I'm running a specific forked driver version so that I can get the 3090s to communicate via P2P:

nvidia-smi topo -p2p r

GPU0    GPU1

GPU0 X OK
GPU1 OK X

Legend:

X = Self OK = Status Ok CNS = Chipset not supported GNS = GPU not supported TNS = Topology not supported NS = Not supported U = Unknown


For DFlash:

I followed this readme: https://github.com/Anbeeld/beellama.cpp/blob/main/docs/quickstart-qwen36-dflash.md

I built beellama (with the 3090 params set) and downloaded the recommended spiritbuun draft files and unsloth q5_k_s.
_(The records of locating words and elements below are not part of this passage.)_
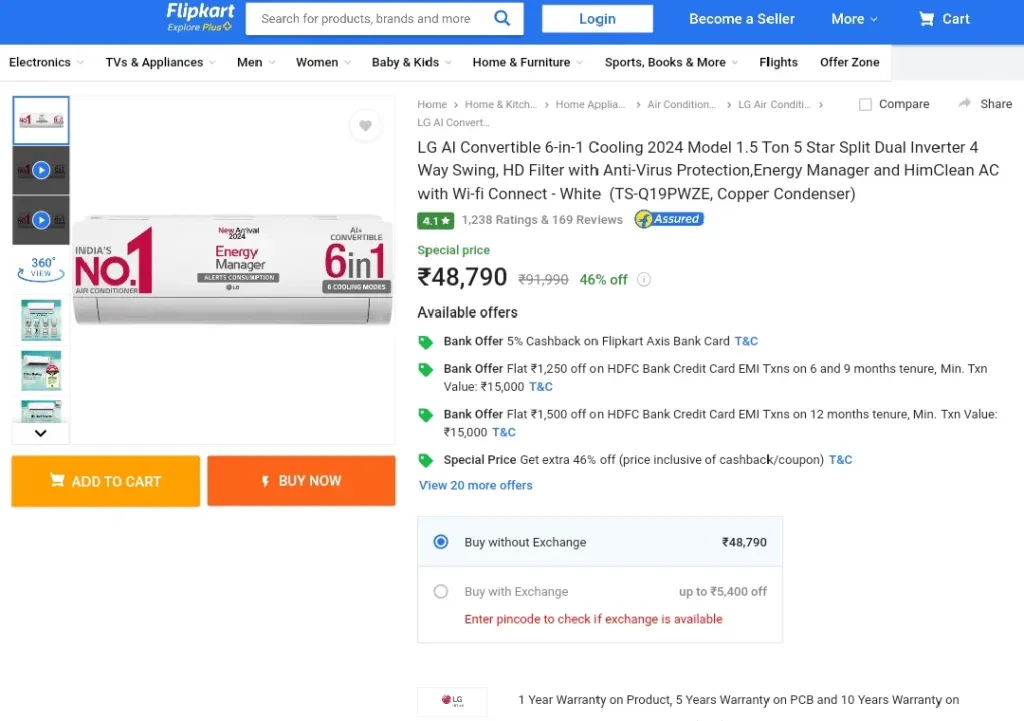Open the Offer Zone menu item
This screenshot has height=721, width=1024.
pyautogui.click(x=849, y=62)
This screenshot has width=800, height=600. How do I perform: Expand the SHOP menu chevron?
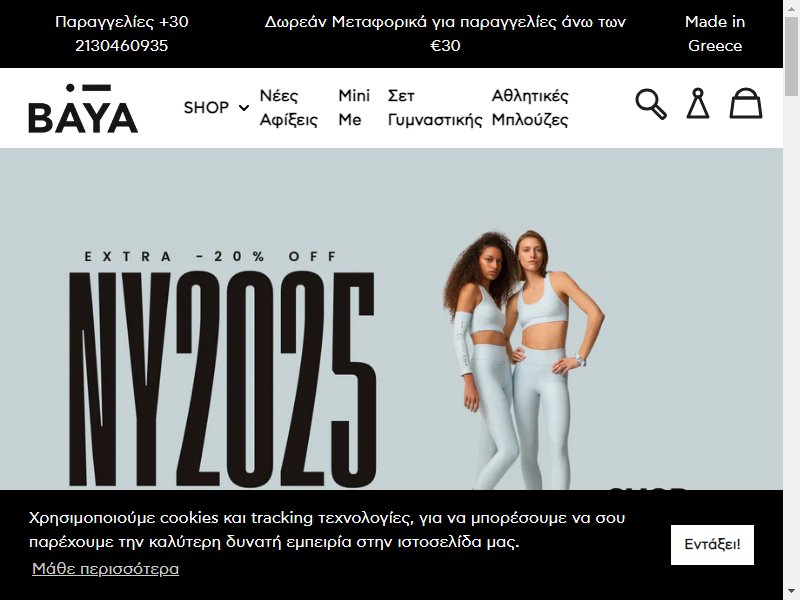tap(244, 108)
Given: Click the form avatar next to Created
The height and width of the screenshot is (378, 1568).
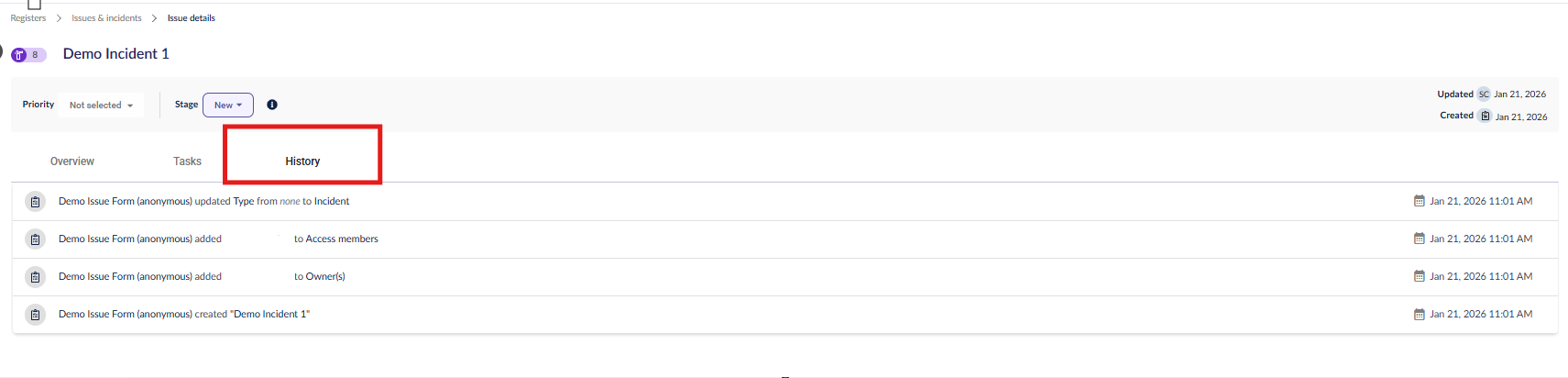Looking at the screenshot, I should [x=1485, y=117].
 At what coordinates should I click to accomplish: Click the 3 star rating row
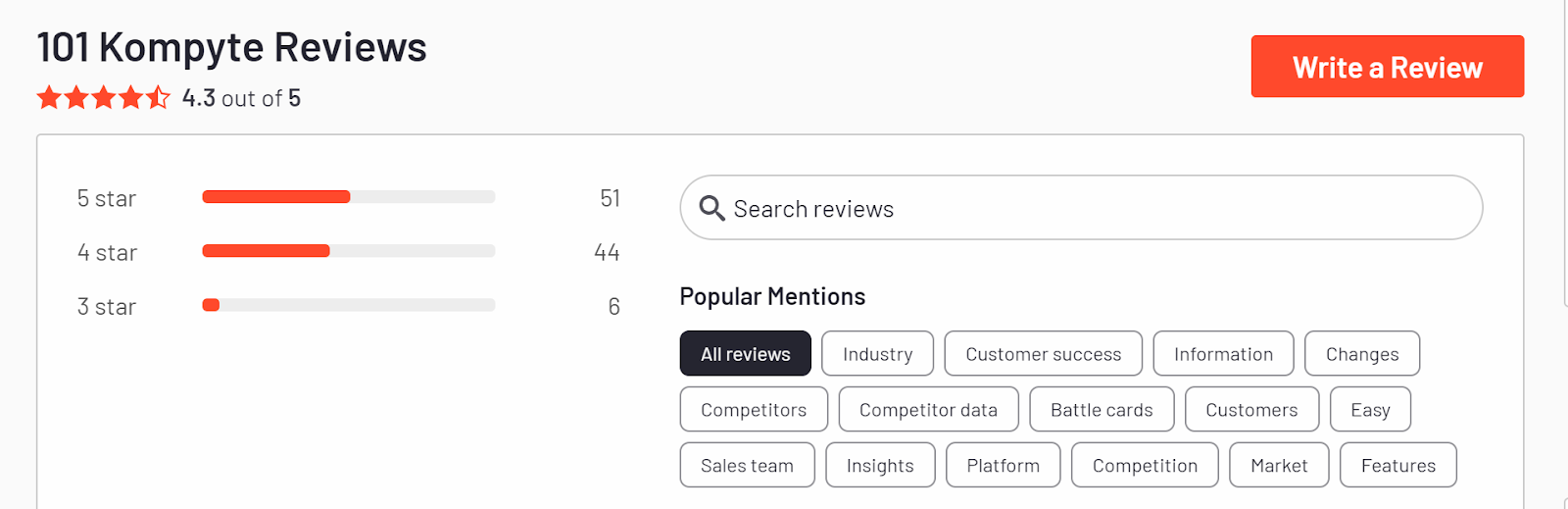click(x=348, y=306)
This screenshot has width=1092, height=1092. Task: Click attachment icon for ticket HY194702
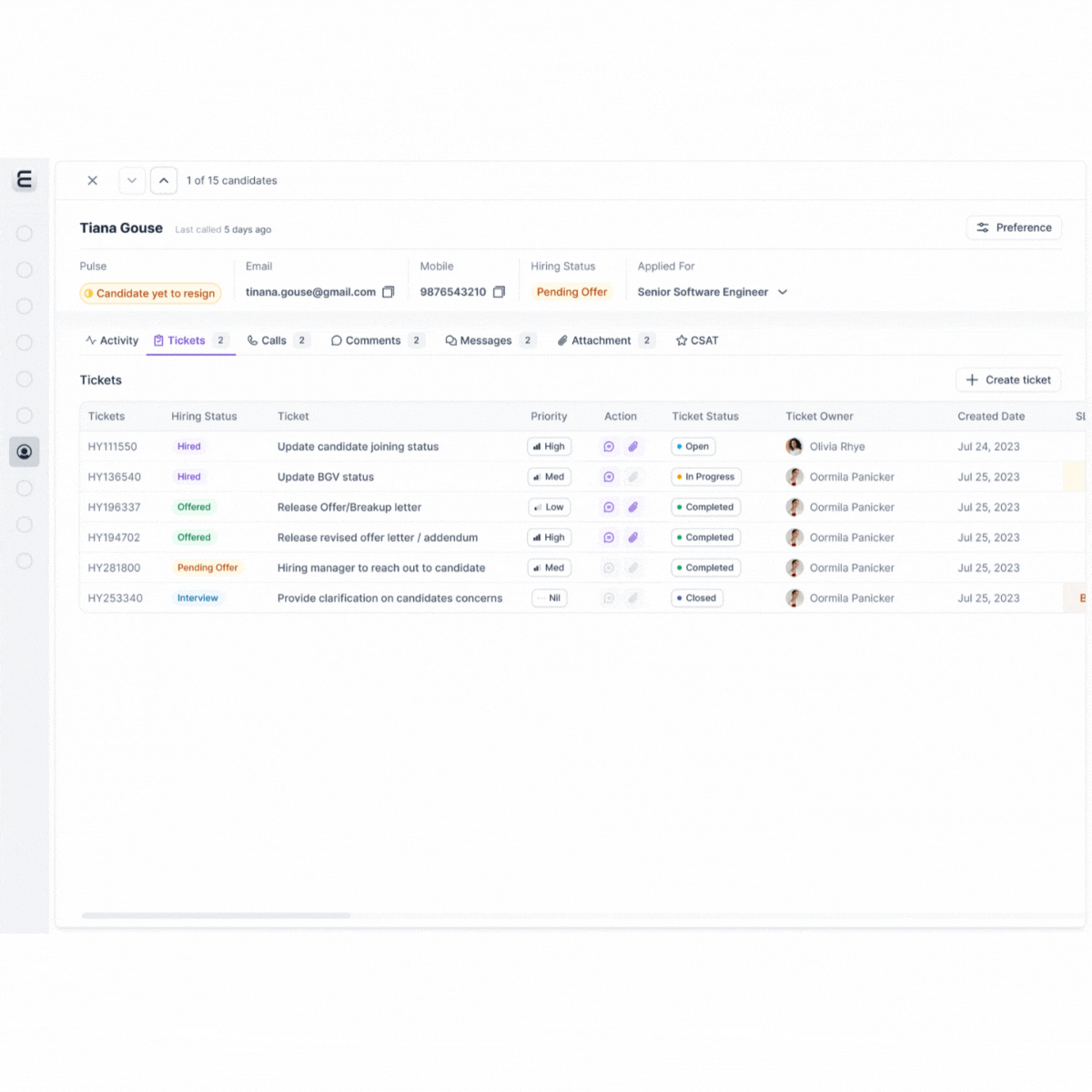coord(633,538)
Getting around 40t/s.

For MTP:

I built the most recent llama.cpp and tried the MTP versions of Unsloth Qwen3.6 UD-Q4_K_XL and UD-Q8_K_XL. Getting 50ish t/s.

As far as I remember, I was getting 40 t/s on basic Qwen3.5-27B, so where's the 2-3x speed generation.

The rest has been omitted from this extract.